In fact, for its part, the Obama administration has blamed any increased terrorist recidivism as due to the Bush administration’s poor review process, a step that was supposed to be rectified by Obama’s January 2009 Executive Order that aimed to strengthen the process to determine which detainees could be placed on trial and which could be transferred overseas.
Yet the DNI report has stated that since January 2009, 66 terrorists have been released, with 5 either confirmed or suspected as returning to reengage in terrorist activities. This comes despite the administration’s own insistence earlier in 2010 that none of the detainees it had released had returned back to the terrorist fold. In a February 2010 letter to House Speaker Nancy Pelosi, John Brennan had written:
“I want to underscore the fact that all of these cases relate to detainees released during the previous Administration and under the prior detainee review process. The report indicates no confirmed or suspected recidivists among detainees transferred during this Administration.”
Of course, to find this now not to be the case comes as little surprise to critics who have claimed the Obama administration has been long relaxing the review process in order to drain the facility of detainees as quickly as possible.
Intelligence analysts have been on record accusing the Obama administration of purposely minimizing the dangers associated with transferring detainees by rewriting the threat assessments given to them by military and intelligence officials
For its own part, the DNI defended the current review process in its report, stating “every decision to transfer a detainee to a foreign country under this review was made after a full assessment of intelligence and threat information.”
However, the DNI also acknowledges that even the most stringent review won’t prevent a return to jihad by some detainees, reporting that “based on trends identified during the past six years, the Intelligence Community further assesses that if additional detainees are transferred from GITMO, some of them will reengage in terrorist or insurgent activities."
That seems like a gamble the US government has been willing to take as it has been furiously trying to find new overseas homes for its detainee population for some time. This fact was unfortunately detailed through the damaging disclosure of documents publicized by Wikileaks that cited a long standing effort begun under the Bush administration and continued by Obama to pressure foreign governments into taking detainees from Guantanamo.

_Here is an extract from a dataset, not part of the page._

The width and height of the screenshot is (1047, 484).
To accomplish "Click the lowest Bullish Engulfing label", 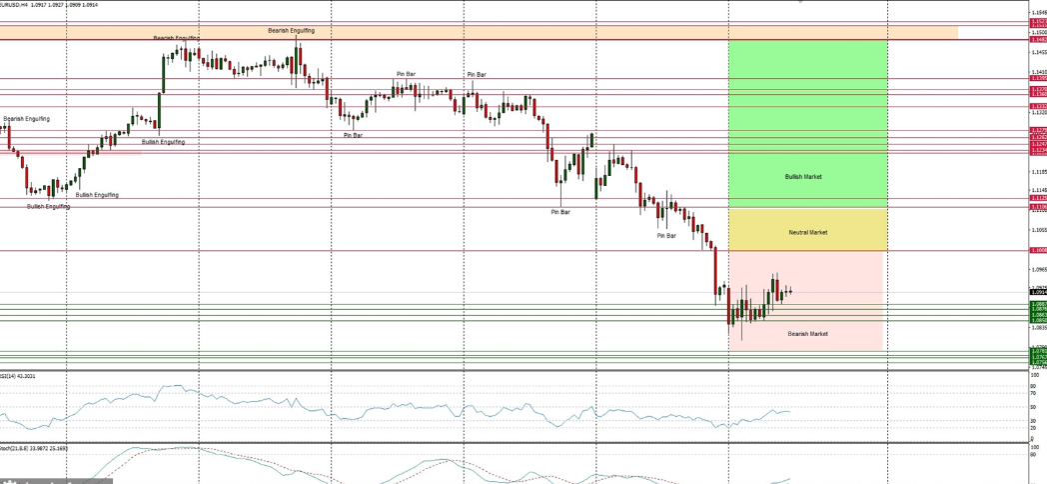I will pos(48,206).
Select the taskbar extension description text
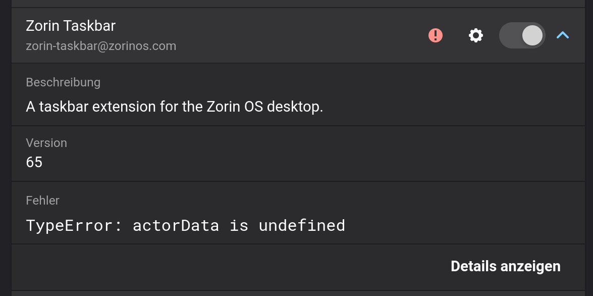Viewport: 593px width, 296px height. point(174,107)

These efforts included offering millions of dollars in aid to the island nation of Kirabati if it would take in Chinese Muslim detainees; informing Belgium that acceptance of detainees would constitute “a low-cost way to gain prominence in Europe”; and efforts to get Canada to take Omar Khadr, who had already confessed to five counts of war crimes, including the murder of an American soldier in Afghanistan.
Despite these diligent attempts to secure foreign terrorist housing, many nations still remain reluctant to take in the detainees, which makes a lot of sense given that the United States has no desire to house them on its soil either.
In the end, however, it probably matters less where the remaining and/or future detainees at Guantanamo are taken to anyway, but rather more important what happens to them once they get there. For, if that trip happens to include a scheduled release, as the DNI report so starkly reveals, then sooner or later we all, unfortunately, will be seeing them again.